Quelques mois plus tard, les faits semblent donner raison à l’actuel Premier ministre. En mars 2025, une mission du Fonds monétaire international confirme les soupçons: le FMI évoque près de 7 milliards de dollars d’engagements non comptabilisés, contractés sous le régime de Macky Sall.

La réaction ne se fait pas attendre: suspension d’un programme d’aide de 1,8 milliard de dollars et exigence de mesures correctives immédiates.

En juillet 2025, la banque Barclays enfonce le clou dans un rapport alarmant. Le Sénégal y est désormais classé parmi les pays à haut risque, avec un taux d’endettement estimé à 119% du PIB. Bien au-delà des chiffres officiels publiés sous l’ancien gouvernement.

Les agences de notation dégradent alors la note souveraine du pays, contraignant Dakar à emprunter à des taux plus élevés.

Mais dans le camp de l’ancien président, la riposte fut immédiate. Les proches de Macky Sall dénoncent une instrumentalisation politique du dossier. Badou Dieng, citoyen sénégalais, se monte sceptique «il faut dire toute la vérité au peuple. Franchement, je ne crois pas à cette histoire de dette cachée. Comment peut-on dissimuler une dette validée par la Cour suprême et le FMI? C’est une manipulation politique, et ce n’est pas normal

Sur le plan économique, la situation est préoccupante. La suspension du programme du FMI a ralenti les décaissements d’aide, tandis que les investisseurs exigent désormais des taux d’intérêt plus élevés.

En octobre 2025, la directrice générale du FMI confirme publiquement les révélations d’Ousmane Sonko et appelle le Sénégal à restaurer la transparence budgétaire.
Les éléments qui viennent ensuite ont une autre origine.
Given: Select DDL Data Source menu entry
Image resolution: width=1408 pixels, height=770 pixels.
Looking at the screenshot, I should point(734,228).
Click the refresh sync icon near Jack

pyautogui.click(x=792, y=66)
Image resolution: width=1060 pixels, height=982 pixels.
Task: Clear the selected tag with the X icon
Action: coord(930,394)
Face à cette crise, le duo Ousmane Sonko–Bassirou Diomaye Faye promet de redresser les finances publiques et de rétablir la confiance des partenaires internationaux. Une commission d’enquête parlementaire a été créée pour situer les responsabilités dans la gestion de la dette entre 2019 et 2024. Certains juristes estiment que les faits pourraient relever de la haute trahison.

Mais fin octobre 2025, l’Assemblée nationale a rejeté une première procédure de mise en accusation contre l’ancien président Macky Sall, pour non-respect du règlement intérieur, lui accordant, pour l’instant, un sursis politique.